Raw cranberries are a rich source of polyphenol antioxidants, phytochemicals under active research for possible benefits to the cardiovascular system and immune system, and as anti-cancer agents, such as in isolated prostate cancer cells. These same antioxidants have recently been termed “lifespan essentials.”
One study compared cranberries with twenty other fruits, showing that cranberries had a high amount of total polyphenols. Cranberry tannins have laboratory evidence for anti-clotting properties and may prevent recurring urinary tract infections in women. Raw cranberries and cranberry juice are abundant food sources of flavonoids such as proanthocyanidins, flavonols and quercetin. These compounds have shown possible activity as anti-cancer agents in vitro. However, there is still a need for further studies.
Urinary tract infection:
There is potential benefit of cranberry extract and juice against bacterial infections in the urinary system. Laboratory research shows that a possible effect may occur from a component of the juice inhibiting bacterial attachment to the bladder and urethra. The effect may not result from the acidic nature of polyphenols but possibly to a specific A-type proanthocyanidins which is thought to inhibit adherence of Escherichia coli and other fimbriated bacteria to uroepithelial cells.
This is how it works: The cell wall of E. coli bacteria has tiny finger-like projections that contain complex molecules called lectins on their surfaces. These lectins are cellular glue that binds the bacteria to the bladder wall so they cannot be easily rinsed out by urination. But because proanthocyanidin molecules attach themselves to these lectins and fill up all of the bacterial anchoring sites, the bacteria can no longer stick to the bladder wall and are flushed away.
The likelihood of infection is significantly reduced because bacteria must first adhere to the mucosal lining before they can proliferate—and without the ability to stick, the bacteria cannot infect.
- In a study of 153 elderly women, those who drank 10 oz of commercial cranberry drink each day had less than half the risk of developing an infection and were more likely to clear an already present infection.

_ _ _ _ _

> PARTS OF THE EXERCISE:
[1] List every flavonoid that the cranberry text names as found in raw cranberries and cranberry juice.
[2] Answer each question from the cranberry text:
(a) With how many other fruits did one study compare cranberries?
(b) How much commercial cranberry drink did the elderly women in the study drink each day?
(c) What does the text call the lectins on E. coli?
[3] Write the next part of the cranberry text, picking up after its final sentence.

_ _ _ _ _

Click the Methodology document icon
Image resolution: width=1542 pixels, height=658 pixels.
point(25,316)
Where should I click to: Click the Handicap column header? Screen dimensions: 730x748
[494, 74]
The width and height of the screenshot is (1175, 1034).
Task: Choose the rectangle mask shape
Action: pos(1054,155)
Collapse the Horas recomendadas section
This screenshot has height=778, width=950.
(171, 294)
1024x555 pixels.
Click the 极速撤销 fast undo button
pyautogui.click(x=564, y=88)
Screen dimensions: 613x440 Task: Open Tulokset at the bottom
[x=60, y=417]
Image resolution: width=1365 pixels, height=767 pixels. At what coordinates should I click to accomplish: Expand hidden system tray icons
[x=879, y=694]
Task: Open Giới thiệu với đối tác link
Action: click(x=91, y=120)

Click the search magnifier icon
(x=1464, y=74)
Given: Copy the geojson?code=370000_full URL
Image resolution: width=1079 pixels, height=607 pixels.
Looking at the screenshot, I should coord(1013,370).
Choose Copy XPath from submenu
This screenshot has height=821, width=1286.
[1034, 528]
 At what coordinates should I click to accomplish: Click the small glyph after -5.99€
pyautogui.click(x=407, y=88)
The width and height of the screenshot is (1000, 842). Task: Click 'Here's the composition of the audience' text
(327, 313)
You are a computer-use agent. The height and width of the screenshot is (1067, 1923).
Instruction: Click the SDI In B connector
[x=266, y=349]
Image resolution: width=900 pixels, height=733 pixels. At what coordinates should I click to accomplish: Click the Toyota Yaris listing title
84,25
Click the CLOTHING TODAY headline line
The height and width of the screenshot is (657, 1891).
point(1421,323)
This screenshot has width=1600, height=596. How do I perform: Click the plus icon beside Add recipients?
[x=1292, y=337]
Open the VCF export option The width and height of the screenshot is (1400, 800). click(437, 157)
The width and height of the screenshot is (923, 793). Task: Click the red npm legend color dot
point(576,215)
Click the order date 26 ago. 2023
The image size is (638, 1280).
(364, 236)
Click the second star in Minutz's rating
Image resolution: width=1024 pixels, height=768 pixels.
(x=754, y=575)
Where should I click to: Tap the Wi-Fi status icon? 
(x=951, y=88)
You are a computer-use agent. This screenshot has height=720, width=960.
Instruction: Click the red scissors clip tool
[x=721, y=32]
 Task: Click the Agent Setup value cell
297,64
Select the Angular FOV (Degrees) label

_ _ _ _ _

> LIST OF ANSWERS:
[1] Proanthocyanidins, flavonols, quercetin

[2]
(a) Twenty
(b) 10 oz
(c) Cellular glue that binds the bacteria to the bladder wall

[3]
- A study of 10 young women with recurrent bladder infections found that, compared with placebo, taking a capsule containing 400 mg of cranberry extract daily for three months significantly reduced new infections. Of the 21 bladder infections that arose, only six occurred among women taking Cranberry.
- A year-long Canadian study of 150 sexually active women found that cranberry juice and tablets significantly decreased the number of patients experiencing at least 1 symptomatic UTI/year compared with placebo. The study also found that taking cranberry was much more cost effective than taking antibiotics.
- In February 2004, France allowed food, drink, and dietary supplement manufacturers a “function use claim” to highlight the health benefits of products containing cranberry to consumers. In turn, this will permit the claim that the North American cranberry VM (Vaccinium macrocarpon) can ‘help reduce the adhesion of certain E. coli bacteria to the urinary tract walls.’
Stomach Ulcer Treatment:
Cranberry extract might help prevent stomach ulcers caused by the bacteria helicobacter pylori, known as the H. pylori infection. The H. pylori infection is usually asymptomatic and the bacterium is present in about half of the world’s population, according to MayoClinic.com, which also states that early studies have shown that cranberry can reduce the bacteria’s ability to live in the stomach.
One such study, at the Beijing Institute for Cancer Research in 2005, observed the effect of cranberry juice on 189 subjects with the H. pylori infection. The study yielded positive results, thus concluding that regularly consuming cranberry can quell the infection in vastly affected areas.
Cranberries may reduce brain cell damage associated with stroke
In laboratory studies using rat brain cells exposed to simulated stroke conditions, a concentrated cranberry extract reduced the death of brain cells by half in comparison to cells that did not receive the extract, said the scientists. The findings suggest that cranberries can aid recovery from stroke, particularly in its earliest stages in which the most severe damage occurs.
“This study shows that cranberries have the potential to protect against brain cell damage that occurs during a stroke event,” said Catherine Neto, an assistant professor at the University of Massachusetts, Dartmouth and a lead investigator in the study. “It may not stop a stroke from occurring initially, but it may reduce the severity of stroke,” she added.
The research from the unpublished study was presented in September 2003 at an American Chemical Society meeting.
All the information that is provided by Raincure is well documented and supported by the most renowned medical databases in the world. We therefore urge the customers to click on the links below.
Caution: People who are diabetics and those with sensitive stomachs should proceed with caution when it comes to cranberry extract consumption. Too much cranberry extract may cause stomach upset, diarrhea and elevated blood sugar levels.
In some reported cases, cranberry juice has also been shown to interfere with certain heart medications.